This thread has been locked.

If you have a related question, please click the "Ask a related question" button in the top right corner. The newly created question will be automatically linked to this question.

Using SPLOOP in C66x

Hello,

I want to implement a tight loop that doesn't need pipeline using the SPLOOP, the loop might look like :

inst1 .L1

inst2 .L1

inst3 .L1

inst4 .L1

The wanted execution flow is :

Cycle 1 : inst1

Cycle 2 : inst2

Cycle 3 : inst3

Cycle 4 : inst4

Cycle 5 : inst1

Cycle 6 : inst2

...

I first tried the code :

MVK .S2 10,B9

MVC .S2 B9,ILC

NOP 3

SPLOOP 4

inst1 .L1

inst2 .L1

inst3 .L1

SPKERNEL 0,0

|| inst4 .L1

But the compiler says that the dynamic length must be > than the ii

Is there someway to use SPLOOP to do it in the manner i want ? could u explain what does that SPKERNEL parameters really mean ? i just put them to 0,0 so as to not have any delays ..

Thanks ..

  • Hi,

    first of all I don't recommend programming hand optimized assembler. Our Compiler does a very good job at optimizing loops.
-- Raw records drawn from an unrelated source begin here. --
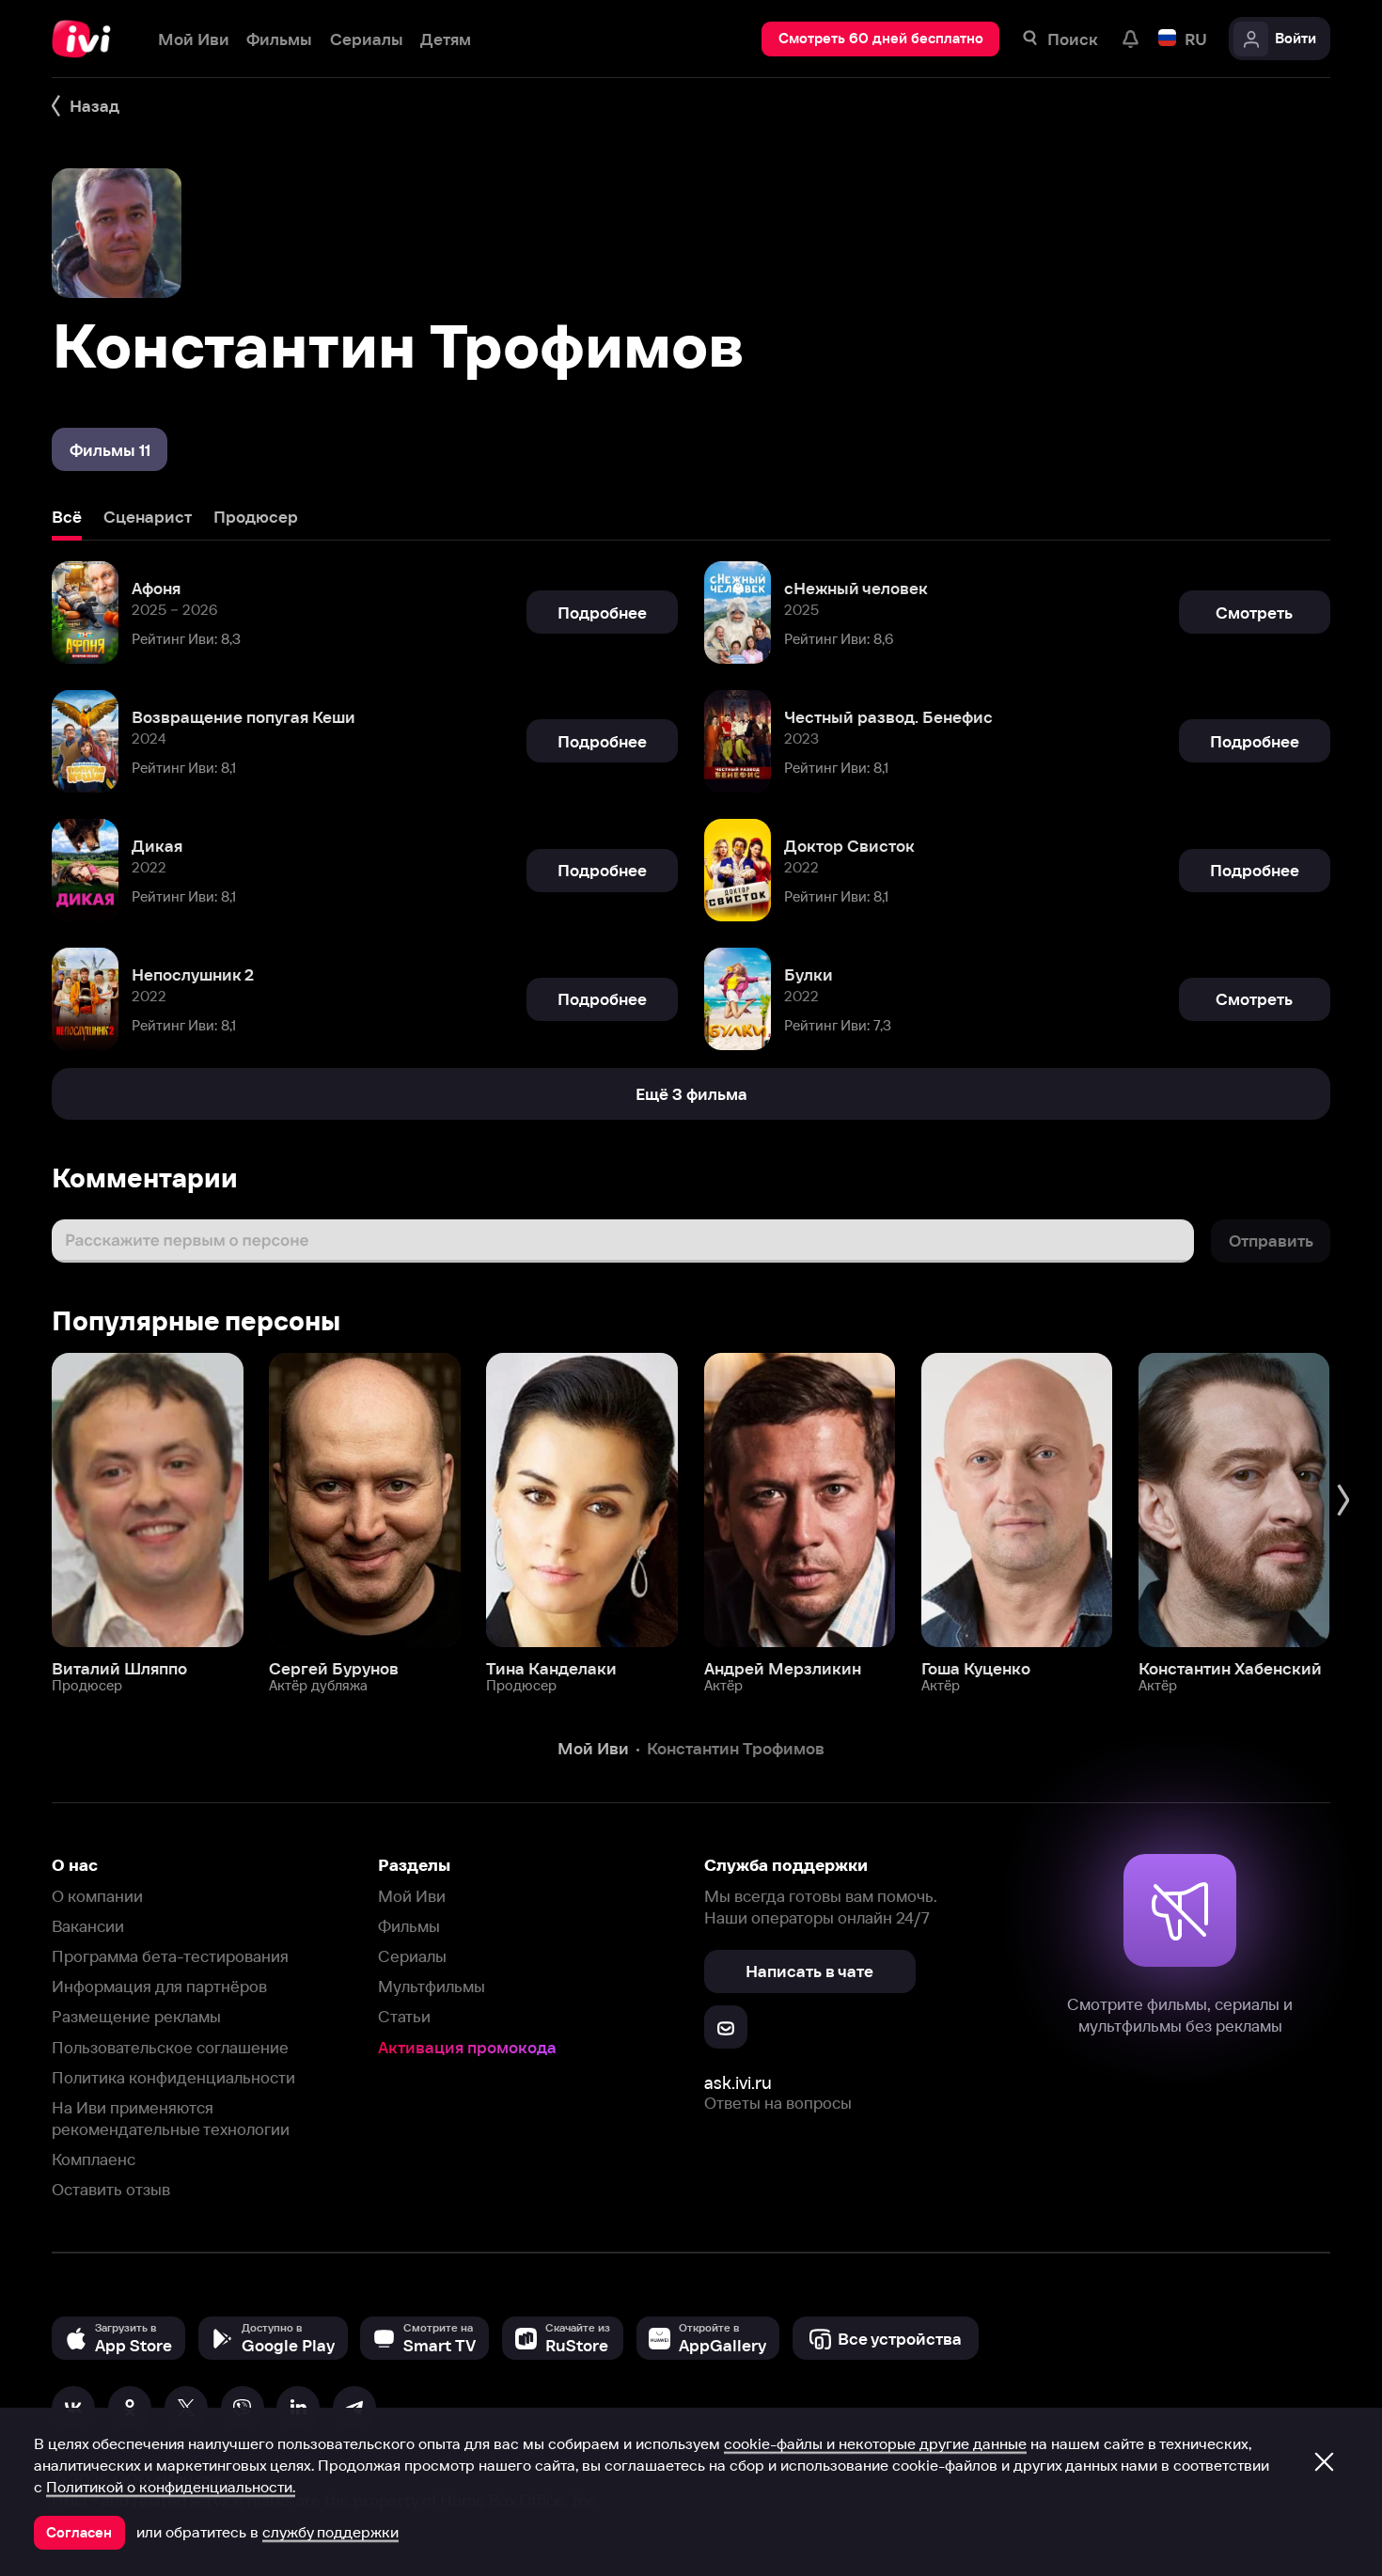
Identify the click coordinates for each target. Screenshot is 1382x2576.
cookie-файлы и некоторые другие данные (875, 2443)
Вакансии (88, 1926)
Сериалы (412, 1956)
In case you want to further optimize your C code I'd start looking into using pragma's and intrinsics.

    In case you really want to program in assembly I'd recommend to write serial assembly and let the compiler do the parallelization the code.

    If you want to understand the SPLOOP hardware you'll have to understand the software pipelining first. You can read Chapter 8 of the TMS320C66x DSP CPU and Instruction Set Reference Guide which explains it all.

    Kind regards,

    one and zero

     

  • Thanks for your answer one and zero, however, I still need hand optimized assembly .. I've read the SPLOOP BUFFER chapter in the user guide, so could you help me ?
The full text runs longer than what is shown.